Scènes

«La métamorphose» de Kafka, version soft et délicate

A Genève, deux jeunes artistes livrent une vision douce de la sombre nouvelle de l’écrivain tchèque. Intéressant, mais un peu trop flottant

Que suscite chez vous La métamorphose, de Franz Kafka? Un dégoût, une tristesse, un puissant sentiment d’injustice et d’accablement? Alors, vous serez surpris par la version délicate qu’en donnent Lou Golaz et Eliot Sidler, à L’Etincelle, à Genève. Pour ces deux artistes issus du Théâtre du Loup, les lignes de ce récit ne sont pas sombres, ni tranchées, mais fluides et en constante redéfinition. Leur Grégoire Samsa reste beau après sa transformation et, autour de lui, la famille promène sa mélancolie sans grandes démonstrations. C’est un peu Kafka sur un sofa, à la Jonction. Intéressant, mais tout de même trop flottant pour convaincre tout à fait.

Ils ont 21 et 22 ans. Autant dire que Lou Golaz et Eliot Sidler, comédienne et danseur, témoignent déjà d’une immense maturité. Leur idée? Donner une vie à Grégoire Samsa avant sa métamorphose et conserver ce principe de routine pendant tout le spectacle. La scénographie contribue également à cette impression. Vincent Burais représente les trois chambres de l’appartement familial en ne conservant que la structure des murs. Orthogonal et transparent, son décor renforce le caractère posé de l’aventure.
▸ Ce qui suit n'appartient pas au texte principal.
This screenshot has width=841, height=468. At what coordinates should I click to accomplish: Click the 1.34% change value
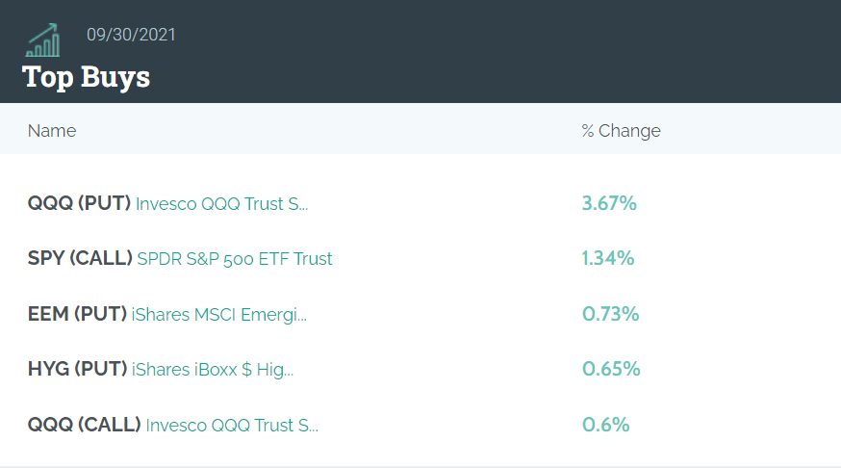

Dans notre rubrique Livres: «Kafka était en état de révolte permanente»

Insecte géant

Mais l’élément le plus évocateur de cette lecture, c’est la métamorphose de Grégoire Samsa. Après avoir tranquillement dîné avec sa sœur Grete (Maya Beerli, violoniste de 17 ans) et ses parents (Marie Probst et Olivier Sidore), le jeune homme interprété par Eliot Sidler est d’abord recouvert d’argile par le narrateur (Lino Eden, qui interprète plus tard le fondé de pouvoir et le locataire). Puis, il tombe à quatre pattes, bras et jambes écartés, à la manière d’un insecte géant. C’est très beau, très graphique, chaque muscle du dos jouant sa partition à la perfection, mais le jeune danseur est loin de ressembler à une vermine repoussante…

Pics d’intensité

Du reste, après avoir défailli de stupeur à la vue de leur fils transformé, les parents retournent à leur quotidien avec, pour seul changement, le fait qu’ils doivent désormais gagner l’argent que Grégoire leur ramenait auparavant. On ne sent pas d’émoi plus profond. Il y a bien des parenthèses dans lesquelles les corps expriment leur désarroi. Ce moment, par exemple, où la mère court sur place et crie en écoutant le très lyrique Under Pressure, du duo Bowie/Mercury. Ou le passage dans lequel le père repousse violemment le fils-vermine avec une chaise-bouclier. Mais suite à ces pics d’intensité, le calme revient dans la maison et la mise en scène ne cherche pas à maintenir la tension. C’est un choix, il est risqué.


Métamorphose, jusqu’au 2 février, à L’Etincelle, Maison de quartier de la Jonction, Genève.